Ends and Means in Counterinsurgency

Ends and Means in Counterinsurgency

As the nation licks its wounds from the wars in Iraq and Afghanistan, an old and unfortunate confusion continues between military strategy and doctrine, on one hand, and questions of how applications of military force do or do not advance national interests, on the other hand. The latter questions are often put under the label of “grand strategy.” The current version of the confusion concerns counterinsurgency or COIN. There are a couple of reasons that COIN seems especially susceptible to this sort of thing.

One reason concerns how counterinsurgency doctrine has developed in recent years, who has developed it, and what role the developers have played in the recent wars. David Petraeus, who oversaw the writing of the army's current counterinsurgency manual and later was the top commander in Iraq and Afghanistan, has clearly been the central figure in all this. Participants in intraservice debate seem to divide into those who have been associated with Petraeus and those who have not, which in turn tends to be seen as a pro-COIN and anti-COIN division. This is the sort of situation in which intraservice politics, with all the personal resentments and ambitions involved, muddy the substance of any doctrinal debate.

The other reason is that politics plays into COIN at two different levels. One level involves the political objectives on behalf of which COIN might be used. The other level involves the application on the ground of counterinsurgency doctrine, in which the politics (and economics) of the host country's civilian population are as central to counterinsurgency as are lethal military operations. These are two very different respects in which politics are involved, but because it is politics in each case, there is the potential for confusion.

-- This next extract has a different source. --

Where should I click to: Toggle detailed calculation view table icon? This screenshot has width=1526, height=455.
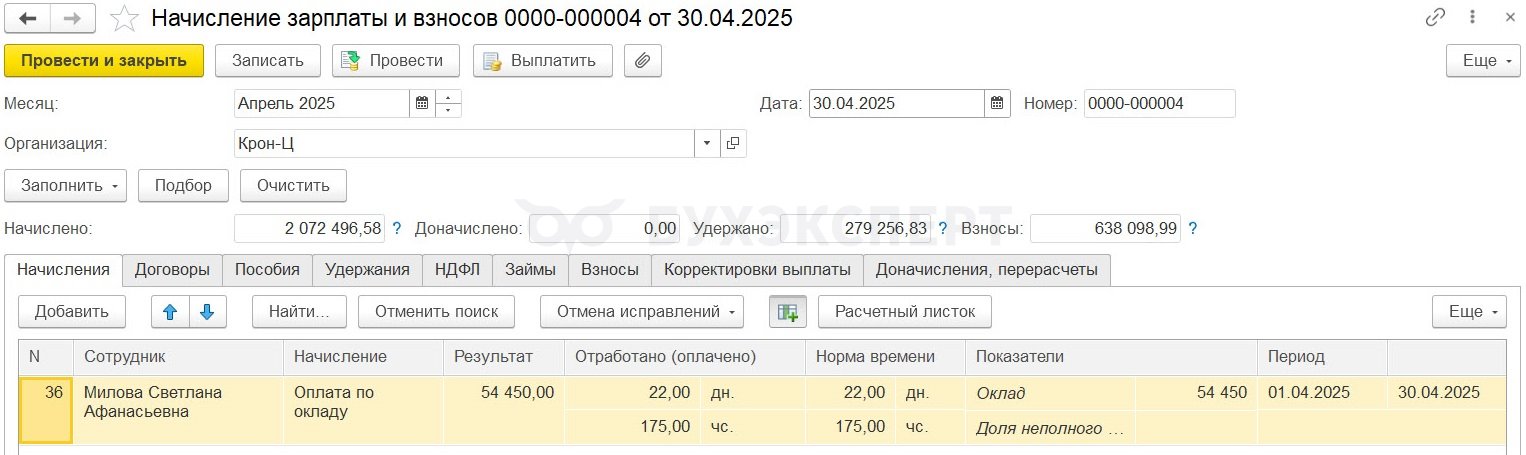tap(788, 311)
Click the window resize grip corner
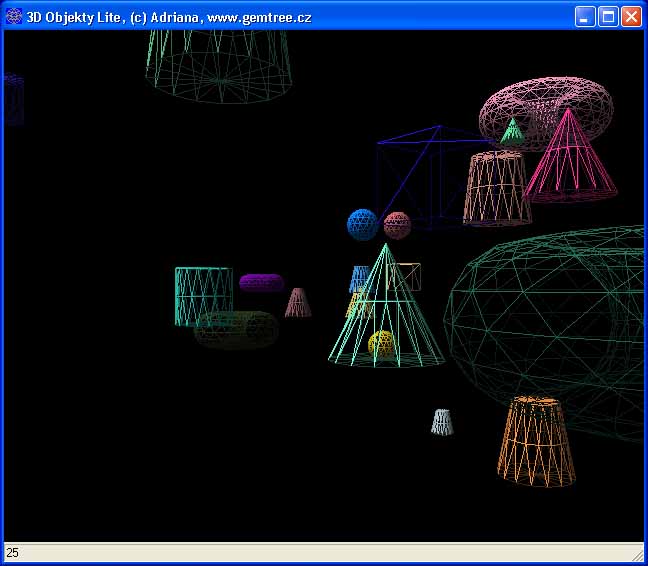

Colonel Gian Gentile of the U.S. Military Academy, with whom I expressed differences the other day about academic freedom and the ground rules under which retired general Stanley McChrystal is teaching at Yale, is reported to be one of the principal participants in a debate within the West Point over counterinsurgency—a debate that, by the way, is a good illustration of academic freedom at work. From an account of that debate by Elisabeth Bumiller in the New York Times, Colonel Gentile, who is cited as representative of the camp critical of COIN, seems to have a quite clear and reasonable conception of the relationship of policy and military strategy. “War ultimately is a political act,” he says, “and I take comfort and pride that we as a military organization...did our duty,” even if in his view the use of counterinsurgency in Afghanistan was a mistake. Another colonel at the academy, identified as representing a pro-COIN school of thought, is reported to argue that “warfare cannot be divorced from its political, economic and psychological dimensions.” Of course it can't, and at the level of on-the-ground implementation, that's what counterinsurgency is all about. But that is an entirely different question from the politically determined purpose that a nation such as the United States has tried to achieve through counterinsurgency, and whether COIN has indeed achieved that purpose. If the debate is framed in the way the Times article describes, then it is indeed confused.

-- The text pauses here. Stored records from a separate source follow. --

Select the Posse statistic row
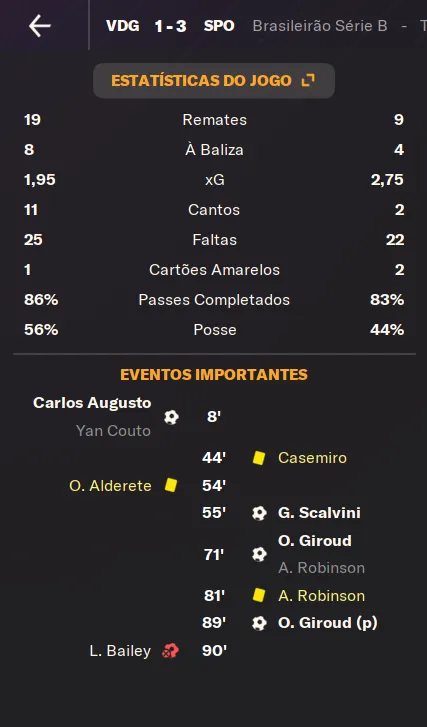The width and height of the screenshot is (427, 727). point(214,330)
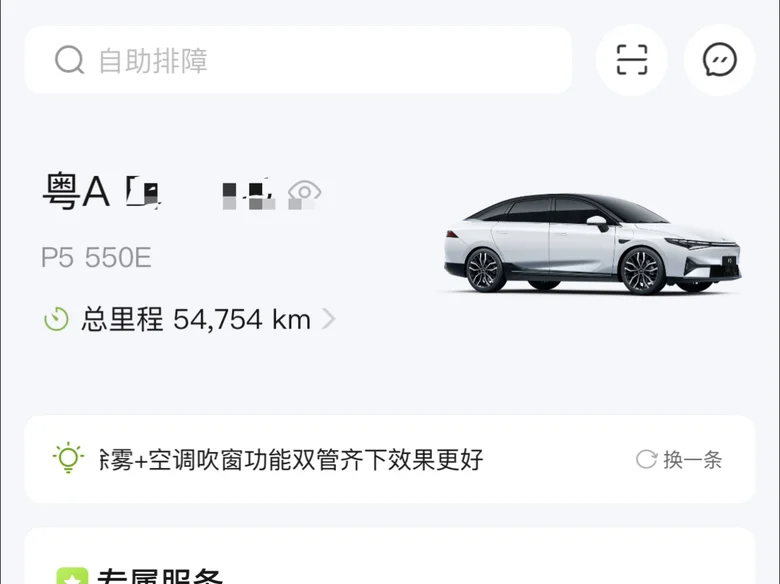Screen dimensions: 780x584
Task: Open the white P5 car image
Action: (592, 244)
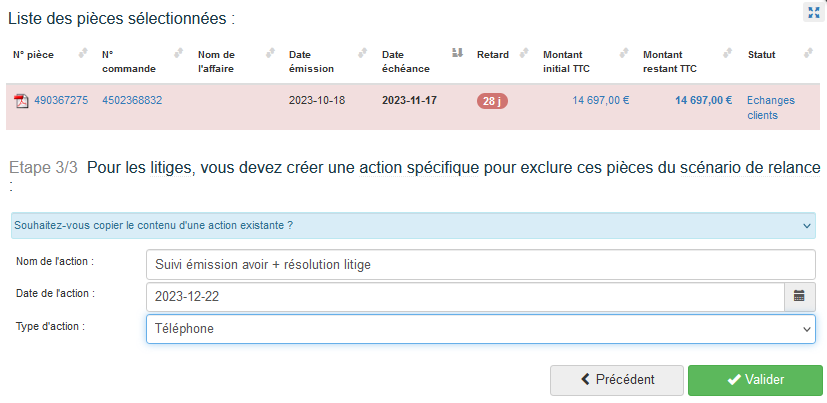Sort by Montant initial TTC icon
This screenshot has width=827, height=403.
click(x=623, y=52)
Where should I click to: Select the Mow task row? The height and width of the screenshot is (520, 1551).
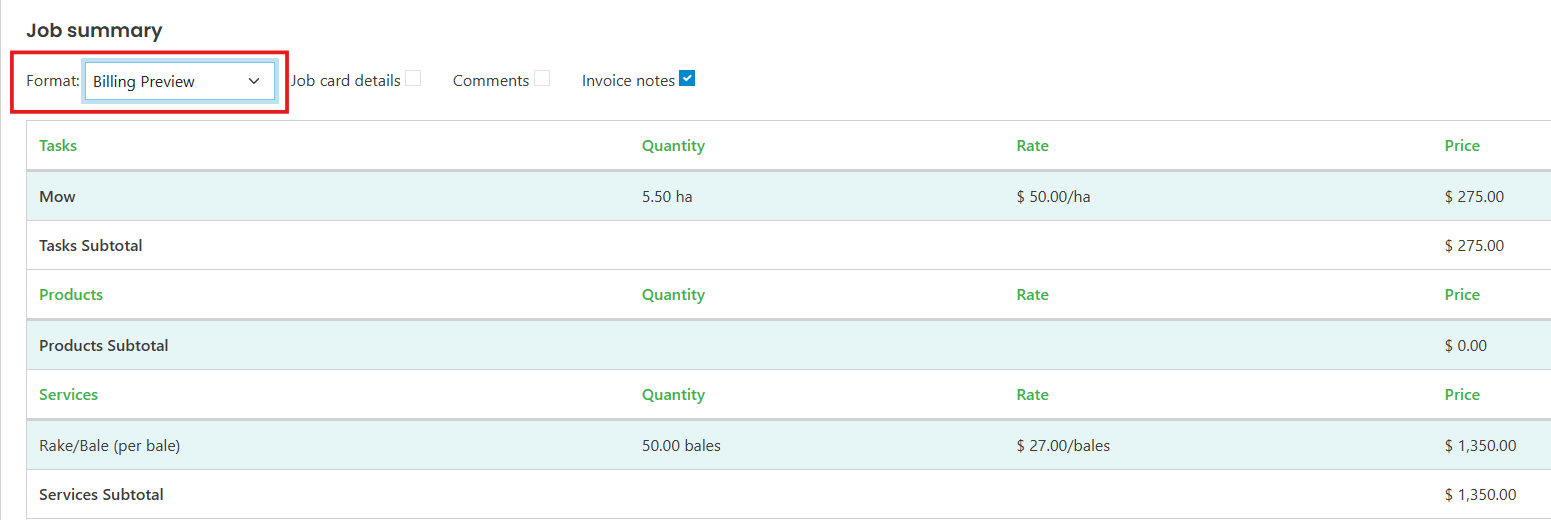[788, 196]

One effect of such confusion is for military officers to needlessly assume responsibility for mistakes that were not theirs to make. Many politicians are only too happy to shift responsibility in this way. This attitude leads to talk about “listening to the generals.” When we would be listening to the generals on questions that the political authority must make, such talk is a cowardly cop-out.

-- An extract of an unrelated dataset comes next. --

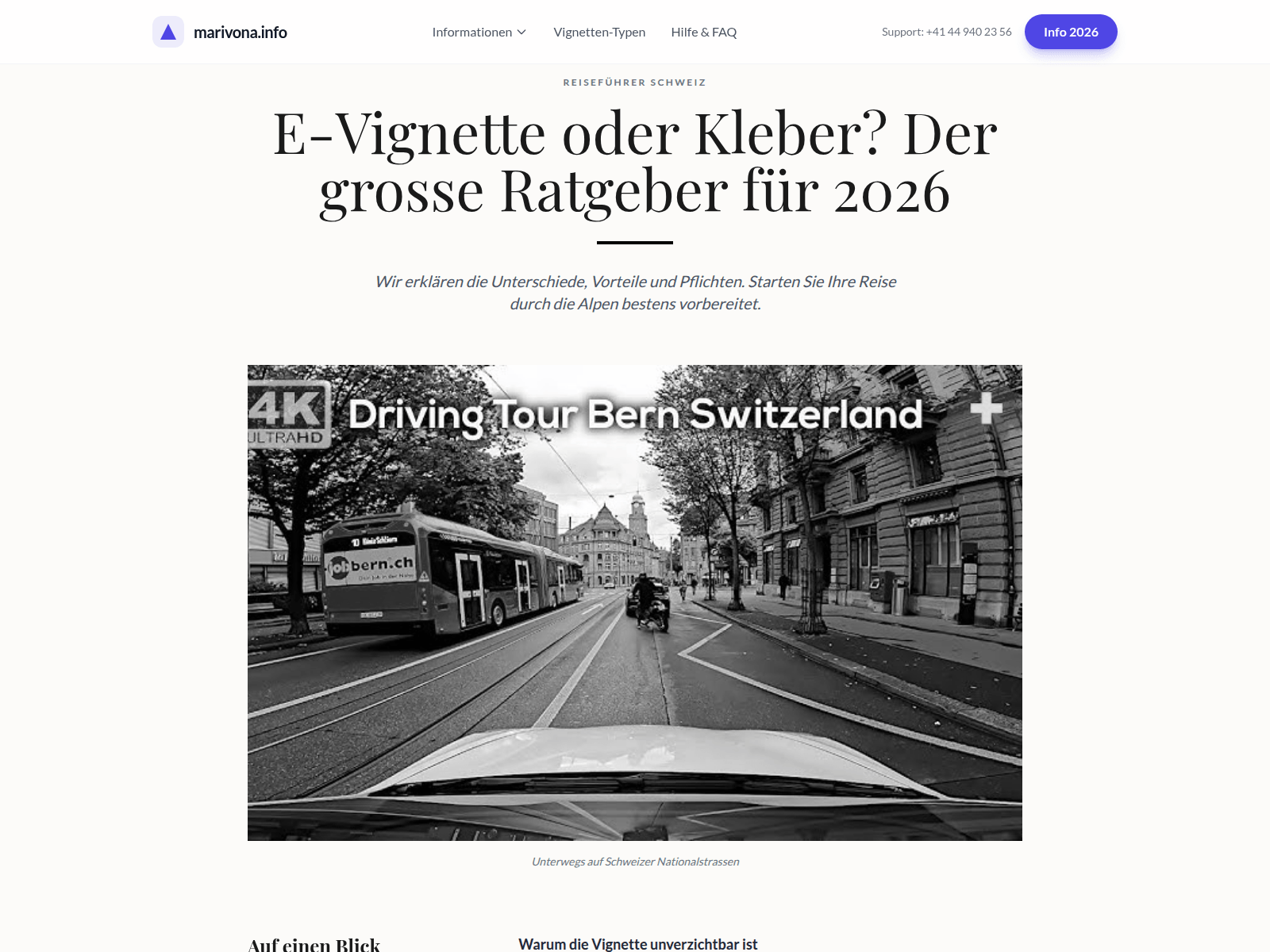
Task: Go to Vignetten-Typen page
Action: (x=599, y=33)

The most trenchant summation of this set of issues in Bumiller's piece comes from retired army officer and former COIN practitioner John Nagl. He says “Yes” when asked if counterinsurgency works, but continues, “Is it worth what you paid for it? That's an entirely different question.” The key issue in decisions about how much of a COIN capability the United States should maintain is not whether the COIN doctrine is sound but instead how many occasions there will be in which even successful counterinsurgency would advance U.S. interests, bearing in mind the costs and trade-offs involved in each case.